Justiça

TJ amplia rede de Cejuscs e fortalece política de conciliação em Mato Grosso do Sul

Entre janeiro e abril deste ano, foram realizadas 2.003 audiências, das quais 76,04% resultaram em acordo, índice considerado positivo para a conciliação, segundo o Tribunal de Justiça

6 MAI 2026 • POR Vinícius Santos • 09h36
Divulgação - TJMS

O Tribunal de Justiça de Mato Grosso do Sul (TJMS) editou portaria que cria unidades do Centro Judiciário de Solução de Conflitos e Cidadania (Cejusc) nos municípios de Aquidauana, Coxim, Jardim e Nova Andradina. Com isso, a rede passa a contar com 18 unidades no Estado, ampliando o acesso da população à mediação e conciliação pré-processual.

Conforme a portaria assinada pelo presidente do Tribunal, desembargador Dorival Renato Pavan, a medida reforça a política de gestão de conflitos do TJMS, oferecendo às partes a possibilidade de resolver demandas de forma mais rápida e eficiente, sem a necessidade de longos processos judiciais.
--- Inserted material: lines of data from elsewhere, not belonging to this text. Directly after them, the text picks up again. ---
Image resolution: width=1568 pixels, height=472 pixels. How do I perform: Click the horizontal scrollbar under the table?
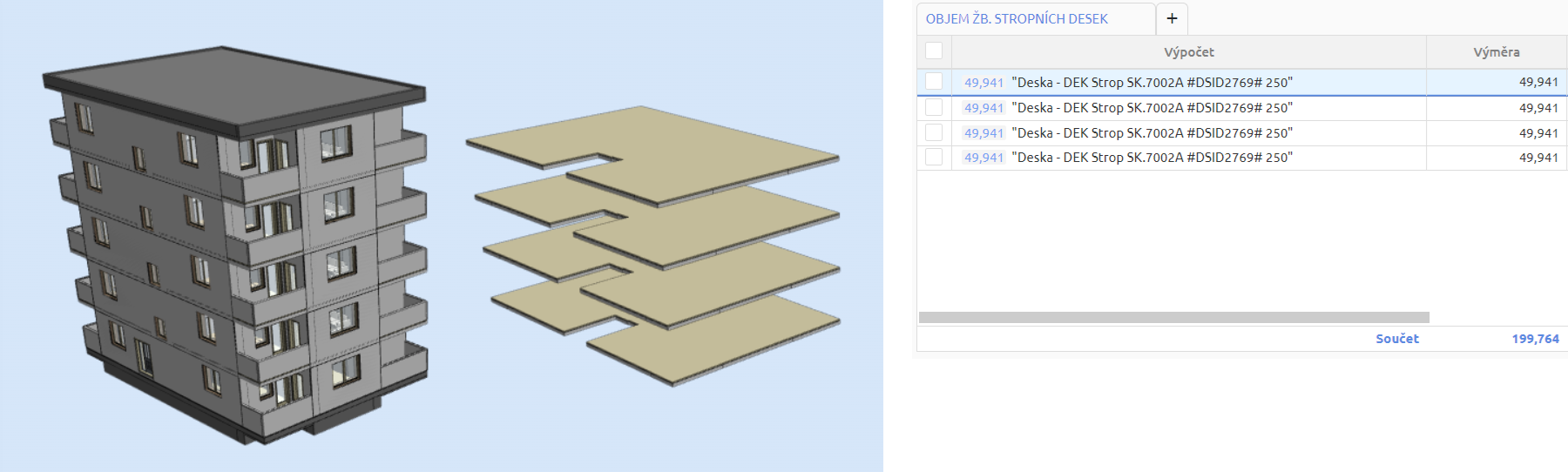pyautogui.click(x=1173, y=318)
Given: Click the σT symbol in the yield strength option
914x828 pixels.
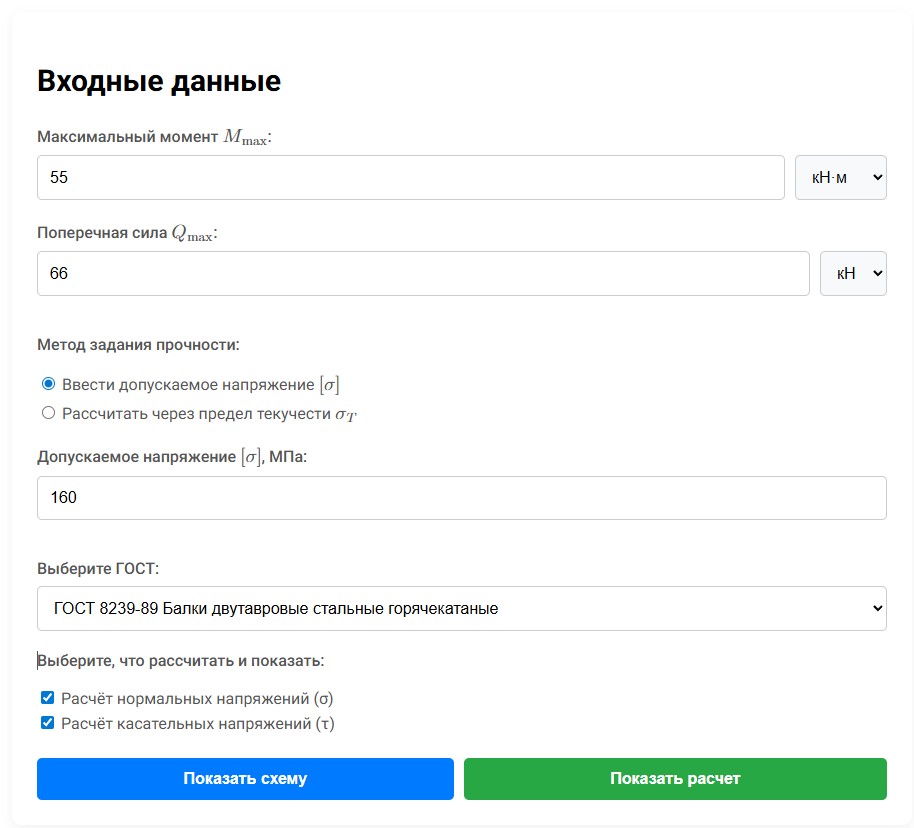Looking at the screenshot, I should 345,414.
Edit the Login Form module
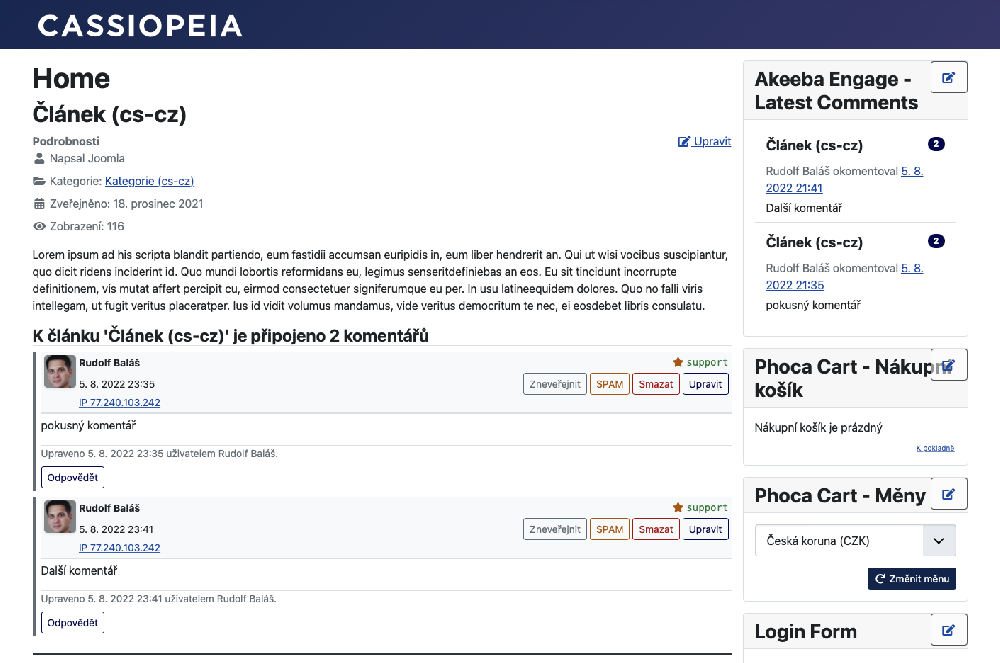1000x663 pixels. click(949, 630)
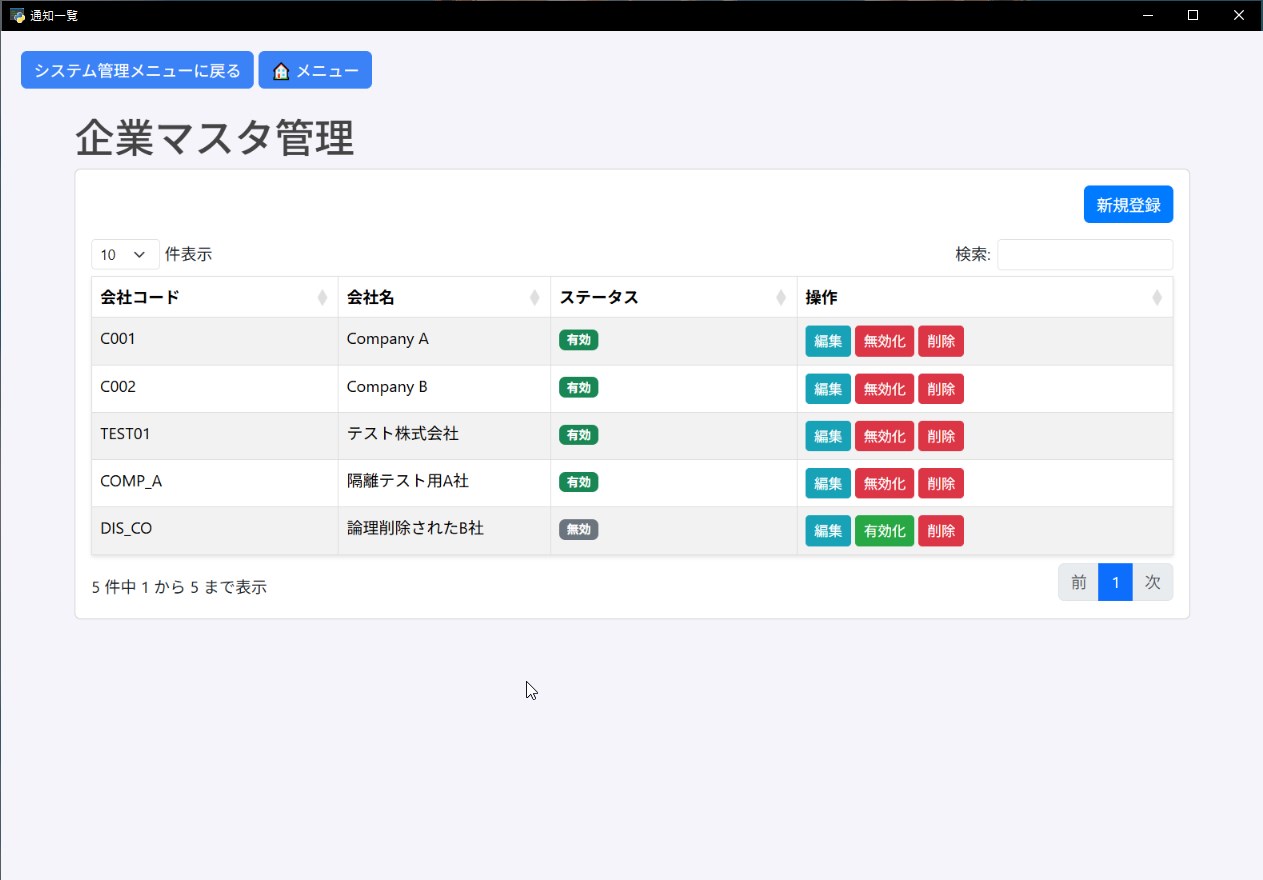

Além das audiências pré-processuais, os Cejuscs também promovem ações voltadas à cultura de paz, como oficinas de parentalidade, programas de enfrentamento ao superendividamento e iniciativas de justiça restaurativa, ampliando as formas de resolução de conflitos de maneira humanizada e participativa.

Mediação e conciliação apresentam resultados positivos

Conforme o TJMS, as práticas de mediação e conciliação têm apresentado resultados positivos. Entre janeiro e abril deste ano, foram realizadas 2.003 audiências, com 76,04% de acordos, superando as 1.300 audiências e o índice de 75% de acordos registrados no mesmo período de 2025.

No mesmo recorte, os processos judiciais tiveram leve redução, passando de 10.539 para 10.064. Já a taxa de acordos subiu de 23% para 24,65%, indicando avanço na efetividade das soluções consensuais.

“Apesar do aumento da demanda, o índice de acordos também cresceu, mostrando que a conciliação está atingindo seus objetivos e diminuindo a judicialização. Na prática, as pessoas saem mais satisfeitas porque protagonizam a solução do próprio conflito, em vez de depender de uma decisão judicial que beneficia apenas uma das partes”, destacou a diretora da Secretaria do Nupemec, Deise Moura.